Remember that you must call model.eval() to set dropout and batch normalization layers to evaluation mode before running inference.

https://pytorch.org/tutorials/beginner/saving_loading_models.html#saving-and-loading-models

loaded_model.eval();

Test dataset

test_files = list(test_path.iterdir())
print(test_files)
[Path('photos/test/archipielago-los-roques-078.jpg'), Path('photos/test/archipielago-los-roques-313.jpg'), Path('photos/test/cantv-mata-palo-350.jpg'), Path('photos/test/CIMG8119.jpg'), Path('photos/test/DSC00191.jpg'), Path('photos/test/DSC01399.jpg'), Path('photos/test/DSC01537.jpg'), Path('photos/test/DSC01628.jpg'), Path('photos/test/DSC01657.jpg'), Path('photos/test/DSC01723.jpg'), Path('photos/test/DSC01734.jpg'), Path('photos/test/DSC01955.jpg'), Path('photos/test/DSC01956.jpg'), Path('photos/test/DSC04892.jpg'), Path('photos/test/DSC05105.jpg'), Path('photos/test/DSC05130.jpg'), Path('photos/test/DSC09446.jpg'), Path('photos/test/DSC09524.jpg'), Path('photos/test/DSC09685.jpg'), Path('photos/test/DSC09908.jpg')]
show_images([item_tfms[0](Image.open(f)) for f in test_files], imsize=2.5)

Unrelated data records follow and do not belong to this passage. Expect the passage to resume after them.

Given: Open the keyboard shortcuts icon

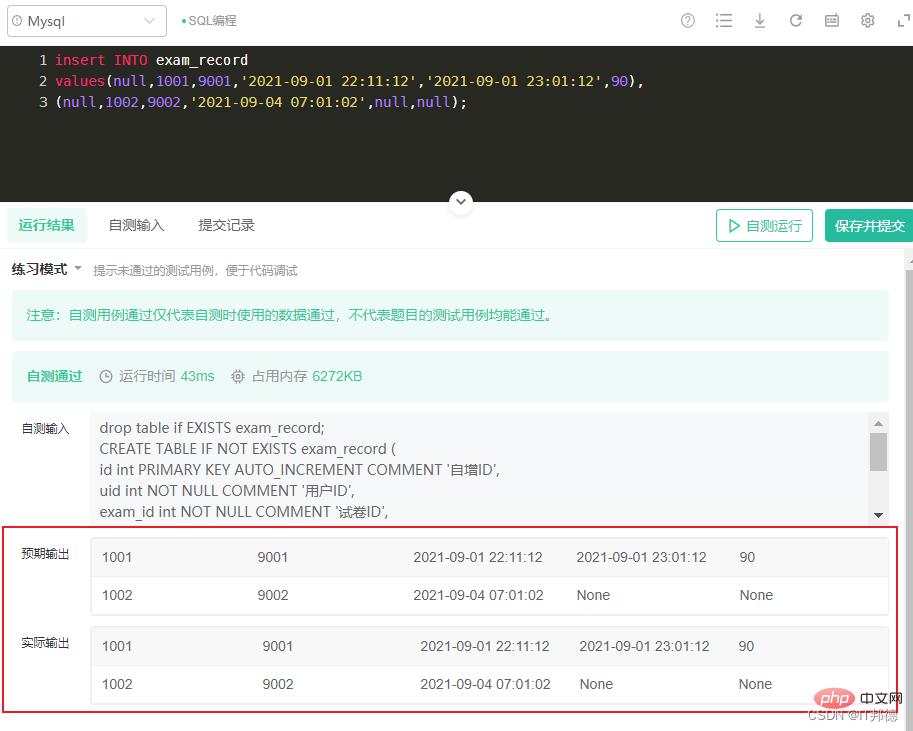Looking at the screenshot, I should 832,21.
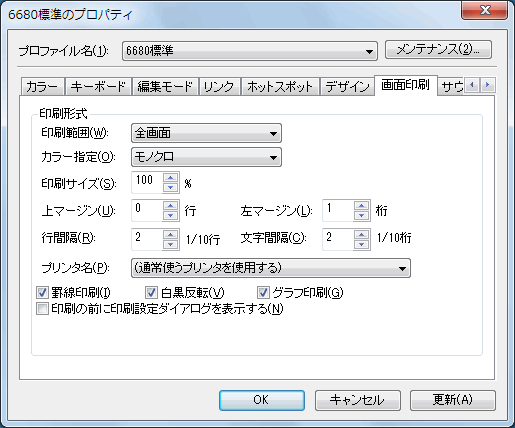Toggle the グラフ印刷 checkbox

pos(263,293)
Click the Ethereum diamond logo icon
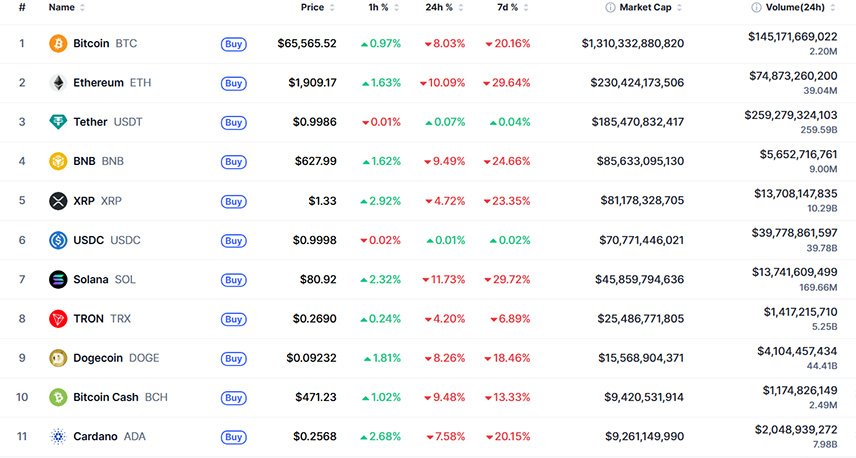 (x=58, y=83)
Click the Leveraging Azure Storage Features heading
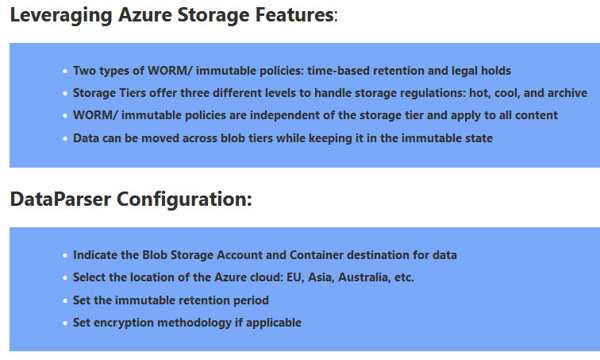 tap(174, 16)
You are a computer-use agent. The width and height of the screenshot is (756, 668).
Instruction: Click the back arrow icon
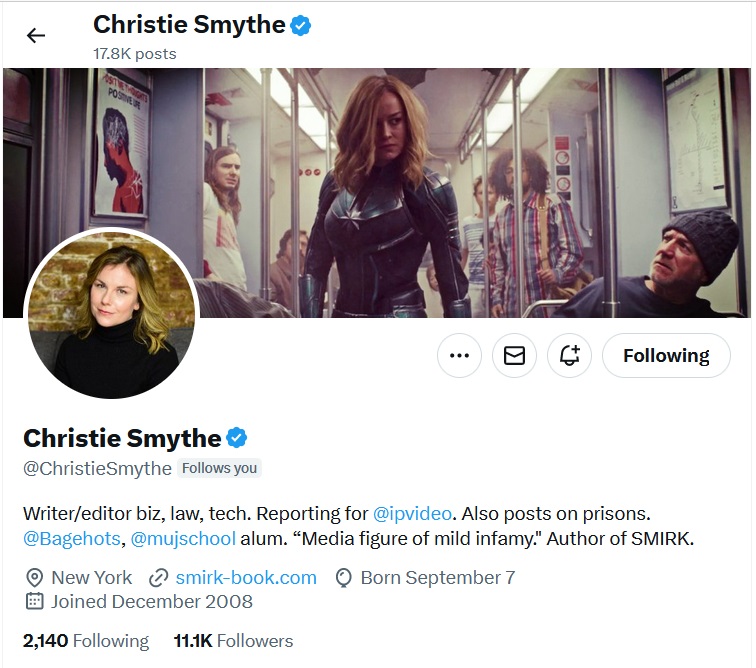[x=36, y=36]
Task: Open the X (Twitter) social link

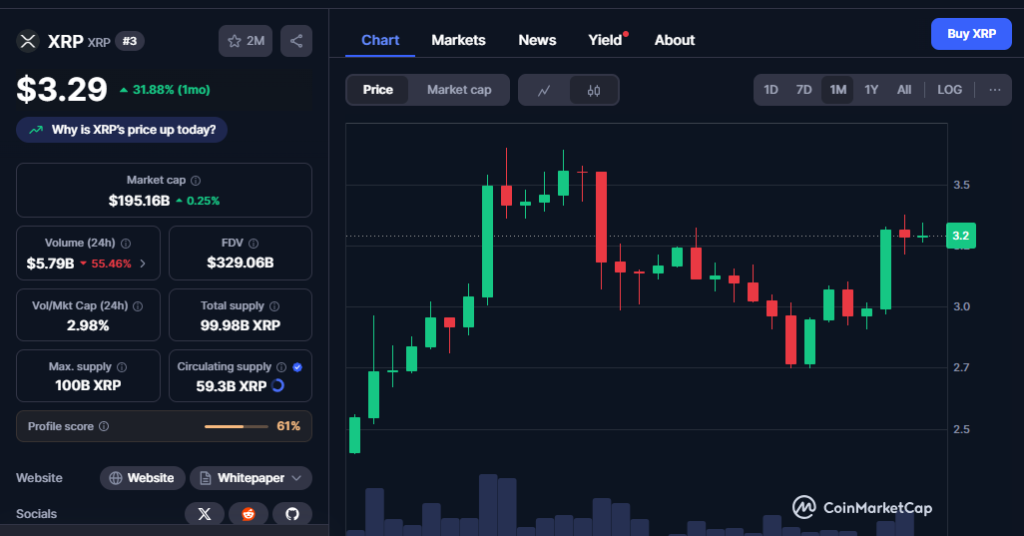Action: (205, 514)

to_tensor = tvtfms.ToTensor()

def get_predictions(im_files:list, model:"torchvision.models"):
    tensor_images = []
    for file in im_files:
        tensor_images.append(item_tfms(to_tensor(Image.open(file)).cuda()))
        
    return model(torch.stack(tensor_images)).argmax(1)

print([int_to_label[pred.item()] for pred in get_predictions(test_files, loaded_model)])
['grounding_bar', 'ladder', 'light', 'platform', 'base_plate', 'light', 'platform', 'grounding_bar', 'base_plate', 'base_plate', 'ladder', 'light', 'lightning_rod', 'ladder', 'identification', 'ladder', 'lightning_rod', 'ladder', 'light', 'identification']

Almost all the images in the test set are predicted correctly. Thats ok for the purpuse of this post. But as said before, probably the approach would be to do a multi-label classification.

Conclusions

  • It was great to being able to train with more than 90% accuracy using PyTorch and miniai, starting with a pretrained resnet18 model.
  • We implemented Confusion Matrix and Plot Top Losses from scratch, techniques available in fastai’s Classification Interpretation.
  • We also did batch inference in the GPU.